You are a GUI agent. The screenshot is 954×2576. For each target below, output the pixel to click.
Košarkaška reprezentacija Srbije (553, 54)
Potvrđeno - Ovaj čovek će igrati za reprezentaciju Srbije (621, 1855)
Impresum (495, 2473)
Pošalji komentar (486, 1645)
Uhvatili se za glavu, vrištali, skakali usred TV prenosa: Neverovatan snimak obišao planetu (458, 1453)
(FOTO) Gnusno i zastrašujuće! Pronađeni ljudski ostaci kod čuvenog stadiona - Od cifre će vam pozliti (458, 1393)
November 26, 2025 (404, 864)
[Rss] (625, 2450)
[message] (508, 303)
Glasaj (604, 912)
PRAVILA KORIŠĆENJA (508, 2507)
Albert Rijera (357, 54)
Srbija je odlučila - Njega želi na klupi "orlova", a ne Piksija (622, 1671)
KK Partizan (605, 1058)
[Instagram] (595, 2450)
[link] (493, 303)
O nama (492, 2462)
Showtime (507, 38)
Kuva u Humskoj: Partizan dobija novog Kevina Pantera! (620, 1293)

#### [PROMPT]
The answer must be every entry, reproduced exactly.

#### [EXPECTED ANSWER]
You are a GUI agent. The screenshot is 954×2576. For each target below, output the pixel to click.
Košarkaška reprezentacija Srbije (553, 54)
Potvrđeno - Ovaj čovek će igrati za reprezentaciju Srbije (621, 1855)
Impresum (495, 2473)
Pošalji komentar (486, 1645)
Uhvatili se za glavu, vrištali, skakali usred TV prenosa: Neverovatan snimak obišao planetu (458, 1453)
(FOTO) Gnusno i zastrašujuće! Pronađeni ljudski ostaci kod čuvenog stadiona - Od cifre će vam pozliti (458, 1393)
November 26, 2025 (404, 864)
[Rss] (625, 2450)
[message] (508, 303)
Glasaj (604, 912)
PRAVILA KORIŠĆENJA (508, 2507)
Albert Rijera (357, 54)
Srbija je odlučila - Njega želi na klupi "orlova", a ne Piksija (622, 1671)
KK Partizan (605, 1058)
[Instagram] (595, 2450)
[link] (493, 303)
O nama (492, 2462)
Showtime (507, 38)
Kuva u Humskoj: Partizan dobija novog Kevina Pantera! (620, 1293)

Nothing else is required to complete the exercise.